Reply by tmdb80522280
on May 18, 2019 at 8:40 PM
I’m so sorry to hear this. Nobody deserves to be treated with abuse. I’m happy you got out just in time. Go listen to Christina I’m Ok for support. I was also in a abusive relationship but not physical. It was emotional but got out ASAP!
PS. Kenny hope you’re ok my friend!
Reply by Gfe
on May 18, 2019 at 8:45 PM
Seriously?
Reply by tmdb80522280
on May 18, 2019 at 8:47 PM
That’s the song that helped me through hard times. Just sharing just Incase anyone needed a song. Music is therapy.
Reply by PlasticPrada
on May 18, 2019 at 9:25 PM
Thanks Rules. It was years ago and I’m good now but it can be hard getting back into relationships. Good to hear you got out as well, it’s a difficult process.
Reply by KennBoy
on May 19, 2019 at 2:00 AM
Thank you all for being concerned. Reading some of your posts has me very emotional.
Unfortunately the man I love has had the tendency to take his anger out in a really inappropriate way.
I was fortunately able to convince myself to leave before it got any worse. It was damn near impossible to leave him after just 8 months (5 of which were spent with utter bliss), so I can only imagine how much harder it would’ve been to leave if I would have stuck around any longer.
Reply by MDM85
on May 19, 2019 at 2:04 AM
My heart goes out to all survivors and victims of DV because the popular narrative is to just get up and leave and Lord knows it is never that simple.
Reply by KennBoy
on May 19, 2019 at 2:14 AM
It’s so easy looking from the outside in and asking “why don’t they just leave?”

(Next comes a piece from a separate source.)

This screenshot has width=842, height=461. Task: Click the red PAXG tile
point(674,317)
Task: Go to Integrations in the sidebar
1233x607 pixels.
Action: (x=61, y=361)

This is something I used to always ask myself before this relationship . These things are very very tricky to escape. I was even able to convince myself I was the villain a lot of the times after shit happened.
Reply by Gfe
on May 19, 2019 at 5:04 AM
Indeed, it is not.
Reply by Carey
on May 19, 2019 at 7:56 AM
You have done the right thing and are so incredibly brave. x
Reply by snoho
on May 19, 2019 at 2:24 PM
No, but both my best friends have had abusive exes. I hope you get through this, and come out stronger. It’s ridiculous how awful and manipulative some people can be.
I think it gets a bit easier if you tell all your close family and friends. Sort of forces you to face the situation when you’d rather ignore it.
Reply by mrjacs
on May 19, 2019 at 2:38 PM
Yeah I've seen it happen to people who are close to me. As mentioned earlier, I feel like the only way out is to leave. He needs help too though and should seek it asap.
And it's never easy to just leave since you always believe he'll change and many people need to go through that 249292031 times before they decide it's over. Love is blind as they say. Hope you're okay although I know you've probably been scarred for life
Reply by PlasticPrada
on May 20, 2019 at 1:47 PM
This!
I used to always say I’d never tolerate abuse but it really creeps up on you. I found myself making all types of excuses the first time it got physical because it happened during an altercation, so I thought I must have provoked him. Didn’t leave because it didn’t hurt “that much” and we’d be good the next day but when it happened again completely unprovoked and was actually painful, I luckily said no more and left.
Abuse in any form is such a vacuum. Sending you lots of love. You’ll get through this xox
Reply by snoho
on May 20, 2019 at 5:02 PM
Yeah it’s really hard to admit being a victim, and to look weak so to speak.